Exercise therapy is closely related to oxidative stress. Previous studies have shown that exercise can increase the production of ROS and lead to oxidative stress in many tissues, including blood and skeletal muscle. The main mechanism is that muscle contraction stimulates the production of ROS in active muscle fibers [36,37]. Further studies found that although short time (<1 min) and low intensity (30% maximum oxygen consumption exercise) may not increase oxidative stress, it has been fully confirmed that long-time, high-intensity endurance exercise can lead to the increase of oxidative stress biomarkers in blood and active skeletal muscle in untrained people and animals [38]. On the other hand, research showed that short-term (5 days) and long-term (12 weeks) endurance exercise training increases the activity of antioxidant enzymes in muscles and eliminates the oxidative stress induced by acute exercise. Therefore, the effect of ROS on muscle is bidirectional, depending on exercise intensity, exercise duration, and the level of ROS in muscle fibers [39]. Generally speaking, high-intensity and long-term aerobic exercise produces more ROS than low-intensity, short-term exercise, and can also increase the activity of antioxidant enzymes to eliminate the muscle contraction induced oxidative stress response produced during acute exercise [40]. Therefore, the interaction between exercise and ROS is mutual, and exercise can promote the balance between the rate of ROS production and the rate of ROS scavenging [41].

CIMT is characterized with forced use of impaired limbs to avoid learned non-use phenomenon. Most previous RCTs did not compare CIMT directly with UE, but with conventional treatment protocols instead, and they did not investigate psychological change after wearing the constraint device [11,12,42]. Moreover, in basic research, although previous studies have shown that exercise has a regulatory role on oxidative stress reaction, there is a lack of study on the relationship between a special form of exercise—CIMT and oxidative stress reaction. Comparing the effect of CIMT and UE on post-stroke limb function and exploring underlying mechanisms of action carry major implications for clinical practice and research. Our study demonstrated that regulating oxidative stress reaction is an important mechanism of CIMT induced neural recovery.

Our study has some limitations. There are great differences in the exercise therapy applied in the RCT and the animal study, regarding the exercise type. In the clinical trial, we only follow up with the patients for 3 weeks, and the long-term effects of CIMT and UE remain to be studied. Moreover, we did not analyze whether CIMT had different effects on different types of cerebral infarction. Previous study indicated that the spontaneous, functional prognosis varies among different types of strokes [43]. The RCT suggested that CIMT influences the emotion of patients with cerebral infarction.

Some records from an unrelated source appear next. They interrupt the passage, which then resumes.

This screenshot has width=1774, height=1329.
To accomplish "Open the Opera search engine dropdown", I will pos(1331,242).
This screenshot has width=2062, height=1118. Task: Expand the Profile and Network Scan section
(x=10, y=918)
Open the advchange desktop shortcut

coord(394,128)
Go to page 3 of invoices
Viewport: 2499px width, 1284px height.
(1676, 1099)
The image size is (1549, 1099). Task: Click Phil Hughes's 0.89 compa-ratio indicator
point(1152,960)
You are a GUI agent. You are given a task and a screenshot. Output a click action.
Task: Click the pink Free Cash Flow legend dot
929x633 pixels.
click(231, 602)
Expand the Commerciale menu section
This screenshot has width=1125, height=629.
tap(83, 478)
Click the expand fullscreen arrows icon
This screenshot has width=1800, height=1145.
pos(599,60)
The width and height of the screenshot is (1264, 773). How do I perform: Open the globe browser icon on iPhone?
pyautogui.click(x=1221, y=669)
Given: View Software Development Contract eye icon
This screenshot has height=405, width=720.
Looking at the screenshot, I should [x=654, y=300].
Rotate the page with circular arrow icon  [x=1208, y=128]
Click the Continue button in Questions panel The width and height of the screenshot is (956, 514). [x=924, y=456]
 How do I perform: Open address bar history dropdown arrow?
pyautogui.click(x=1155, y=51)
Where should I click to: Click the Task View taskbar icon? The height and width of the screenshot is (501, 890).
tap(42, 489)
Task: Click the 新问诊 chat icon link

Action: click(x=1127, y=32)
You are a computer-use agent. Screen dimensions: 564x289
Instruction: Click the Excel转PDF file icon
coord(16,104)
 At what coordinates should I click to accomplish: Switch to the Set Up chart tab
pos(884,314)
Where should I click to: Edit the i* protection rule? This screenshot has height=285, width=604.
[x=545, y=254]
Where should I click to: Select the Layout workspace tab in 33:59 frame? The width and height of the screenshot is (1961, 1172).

However, we did not conduct emotional assessment in animal study.

5. Conclusions

In conclusion, CIMT is more effective than UE in improving upper limb motor function and reducing muscle spasm in patients with cerebral infarction than UE, but CIMT may cause the patients to feel depressed. Moreover, both CIMT and UE are beneficial to limb function recovery and limit the infarct expansion in MCAO/R rats, but CIMT was more effective than UE. Oxidative stress reaction has an essential role in regulating the CIMT induced benefits.